AGEs‐induced pro‐atherosclerosis pathway: endothelium are regulated by the AGEs‐RAGE axis (832.12)

Abstract

During hyperglycemia, reducing sugars react with the amino groups of proteins non‐enzymatically to form Schiff base and Amadori products, which undergo formation of advanced glycation end‐products (AGEs). Binding AGEs and receptor for AGEs (RAGE) generated oxidative stress and several vascular cells triggered secretion of inflammatory cytokine and abnormal signal transduction but the underlying mechanism remains unclear. We evaluate the hypothesis that the AGEs‐RAGE axis might mediate combined signals contributed to the local regulations in co‐cultures of human monocytes (THP‐1), endothelial cells (HUVEC) and aortic vascular smooth muscle cell (SMC).
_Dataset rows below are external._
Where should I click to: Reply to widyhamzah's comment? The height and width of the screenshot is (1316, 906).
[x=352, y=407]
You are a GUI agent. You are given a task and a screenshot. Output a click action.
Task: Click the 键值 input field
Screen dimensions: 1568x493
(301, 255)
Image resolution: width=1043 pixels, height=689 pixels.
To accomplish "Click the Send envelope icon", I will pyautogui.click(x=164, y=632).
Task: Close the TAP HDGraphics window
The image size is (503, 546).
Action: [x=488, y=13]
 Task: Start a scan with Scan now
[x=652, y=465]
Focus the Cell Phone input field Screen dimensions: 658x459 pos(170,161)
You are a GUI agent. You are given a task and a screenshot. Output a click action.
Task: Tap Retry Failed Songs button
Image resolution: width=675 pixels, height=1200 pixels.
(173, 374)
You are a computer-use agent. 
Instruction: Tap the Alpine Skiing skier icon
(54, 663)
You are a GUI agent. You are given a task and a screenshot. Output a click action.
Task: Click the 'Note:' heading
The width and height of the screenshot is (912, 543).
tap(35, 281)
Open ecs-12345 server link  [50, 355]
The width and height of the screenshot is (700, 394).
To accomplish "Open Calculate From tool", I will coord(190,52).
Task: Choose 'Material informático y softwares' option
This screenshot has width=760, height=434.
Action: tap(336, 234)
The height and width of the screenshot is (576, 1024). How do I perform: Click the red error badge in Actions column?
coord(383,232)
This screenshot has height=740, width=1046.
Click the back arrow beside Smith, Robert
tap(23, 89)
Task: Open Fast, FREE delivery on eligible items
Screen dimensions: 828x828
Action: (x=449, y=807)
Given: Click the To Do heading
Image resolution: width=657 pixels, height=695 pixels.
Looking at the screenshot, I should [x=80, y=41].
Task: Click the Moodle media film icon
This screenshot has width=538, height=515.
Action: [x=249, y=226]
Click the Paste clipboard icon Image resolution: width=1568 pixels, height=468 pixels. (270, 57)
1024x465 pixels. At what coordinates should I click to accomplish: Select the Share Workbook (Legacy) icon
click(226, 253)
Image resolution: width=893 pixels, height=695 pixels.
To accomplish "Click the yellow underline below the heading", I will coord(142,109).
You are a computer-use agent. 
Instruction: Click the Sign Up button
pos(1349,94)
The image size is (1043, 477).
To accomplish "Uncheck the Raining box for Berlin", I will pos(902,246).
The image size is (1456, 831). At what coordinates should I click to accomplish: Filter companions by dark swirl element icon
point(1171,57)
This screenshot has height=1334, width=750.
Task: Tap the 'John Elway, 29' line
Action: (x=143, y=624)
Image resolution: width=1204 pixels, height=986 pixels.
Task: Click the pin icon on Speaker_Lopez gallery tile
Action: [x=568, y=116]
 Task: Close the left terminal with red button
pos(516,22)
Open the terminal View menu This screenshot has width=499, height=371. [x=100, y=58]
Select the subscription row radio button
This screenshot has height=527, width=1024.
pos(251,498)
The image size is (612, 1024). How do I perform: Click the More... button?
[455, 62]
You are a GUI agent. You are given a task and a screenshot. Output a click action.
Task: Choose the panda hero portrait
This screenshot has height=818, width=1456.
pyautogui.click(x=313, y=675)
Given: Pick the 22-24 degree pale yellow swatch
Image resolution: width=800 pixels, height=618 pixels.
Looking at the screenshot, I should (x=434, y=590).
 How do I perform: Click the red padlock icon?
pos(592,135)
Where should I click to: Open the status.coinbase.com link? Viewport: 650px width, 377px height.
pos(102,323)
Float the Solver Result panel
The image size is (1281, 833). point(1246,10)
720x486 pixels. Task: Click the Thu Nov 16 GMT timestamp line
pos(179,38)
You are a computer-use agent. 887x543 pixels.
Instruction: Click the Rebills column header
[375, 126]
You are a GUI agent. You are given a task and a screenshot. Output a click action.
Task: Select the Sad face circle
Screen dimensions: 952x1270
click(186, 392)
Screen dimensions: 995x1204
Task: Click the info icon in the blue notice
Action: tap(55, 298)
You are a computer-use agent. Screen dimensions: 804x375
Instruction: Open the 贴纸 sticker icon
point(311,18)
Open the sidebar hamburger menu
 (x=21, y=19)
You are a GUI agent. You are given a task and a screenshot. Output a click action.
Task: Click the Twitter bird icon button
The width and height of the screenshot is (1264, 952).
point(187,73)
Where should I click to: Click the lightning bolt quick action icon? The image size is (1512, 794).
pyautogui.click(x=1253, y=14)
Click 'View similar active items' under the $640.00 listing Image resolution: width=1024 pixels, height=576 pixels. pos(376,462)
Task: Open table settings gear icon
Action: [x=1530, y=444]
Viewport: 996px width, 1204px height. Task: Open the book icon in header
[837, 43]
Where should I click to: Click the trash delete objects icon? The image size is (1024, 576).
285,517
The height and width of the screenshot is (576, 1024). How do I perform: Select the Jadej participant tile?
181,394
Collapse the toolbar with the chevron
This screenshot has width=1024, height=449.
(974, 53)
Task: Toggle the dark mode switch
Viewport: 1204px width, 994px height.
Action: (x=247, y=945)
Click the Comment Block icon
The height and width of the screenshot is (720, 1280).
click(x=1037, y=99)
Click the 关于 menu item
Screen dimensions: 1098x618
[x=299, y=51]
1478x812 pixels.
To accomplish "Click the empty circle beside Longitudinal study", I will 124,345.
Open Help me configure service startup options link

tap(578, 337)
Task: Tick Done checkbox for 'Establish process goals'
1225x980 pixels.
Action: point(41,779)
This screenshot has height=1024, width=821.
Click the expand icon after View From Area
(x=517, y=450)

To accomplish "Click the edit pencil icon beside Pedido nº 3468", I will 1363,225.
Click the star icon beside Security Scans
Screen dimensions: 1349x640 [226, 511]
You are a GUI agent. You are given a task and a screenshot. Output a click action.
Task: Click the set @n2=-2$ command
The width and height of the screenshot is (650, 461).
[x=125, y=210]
The results revealed that production of reactive oxygen species (ROS) and adhesion of monocytes to endothelium induced AGEs were decreased by RAGE knockdown HUVEC. We further discovered that TNF‐α and IL‐1β as pro‐inflammatory cytokines were markedly suppressed in AGEs‐stimulated HUVECs and THP‐1 simultaneously knockdown of RAGE. Besides, SMC were down‐regulated inflammatory cytokines and decreased proliferation in co‐culture system. In conclusion, AGEs stimulation of vascular cells causes binding of RAGE, enhances the production of ROS, adhesion of monocytes, and expression of cytokines eventually contributes to the progression of atherosclerosis.